O auditor Afonso Justino foi o primeiro da fila. “Estou há muito tempo querendo ver a reforma desta sala, que considero a mais importante de Pernambuco. Desmarquei uma consulta médica para poder estar aqui”, comentou. As amigas Wilza Carla e Neide Bernardo também chegaram cedo. “É muito importante um espaço como este valorizar o cinema pernambucano”, ressaltou Wilza, se referindo ao novo perfil do São Luiz, que vai priorizar filmes pernambucanos e nacionais.
Para a diarista Raquel Trajano, o filme nem é o mais importante. “Estou na fila apenas para ver como ficou a reforma. Freqüento o São Luiz há muitos anos e estou feliz em voltar aqui. Não vou poder ficar para o filme por conta de um compromisso, mas espero que mais para frente, quando reabrir de verdade, as sessões comecem mais cedo”, comentou. A grade de programação do Cinema ainda não foi fechada, mas os preços já foram definidos - R$ 4 e R$ 2 (meia entrada).

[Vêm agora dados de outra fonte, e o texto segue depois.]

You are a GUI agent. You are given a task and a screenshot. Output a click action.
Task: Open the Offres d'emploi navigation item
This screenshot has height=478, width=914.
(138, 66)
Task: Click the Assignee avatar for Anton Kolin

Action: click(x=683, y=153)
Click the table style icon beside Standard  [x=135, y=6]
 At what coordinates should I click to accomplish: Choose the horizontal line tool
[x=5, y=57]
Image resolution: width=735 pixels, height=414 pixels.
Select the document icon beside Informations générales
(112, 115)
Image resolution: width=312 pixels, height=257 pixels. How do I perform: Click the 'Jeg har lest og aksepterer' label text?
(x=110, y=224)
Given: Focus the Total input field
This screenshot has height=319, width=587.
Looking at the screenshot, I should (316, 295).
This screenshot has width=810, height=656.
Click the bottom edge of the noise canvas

A fila também estava formada por jovens que não acompanharam os tempos áureos do Cinema São Lui
z, como as irmãs Ana Luíza Neves e Bárbara de Sá. “O primeiro filme que vi na vida foi aqui, pouco antes de fechar. Acho muito importante que a sala priorize os filmes pernambucanos, pois é muito difícil ver nas salas de shopping os filmes que são produzidos aqui”, comentou.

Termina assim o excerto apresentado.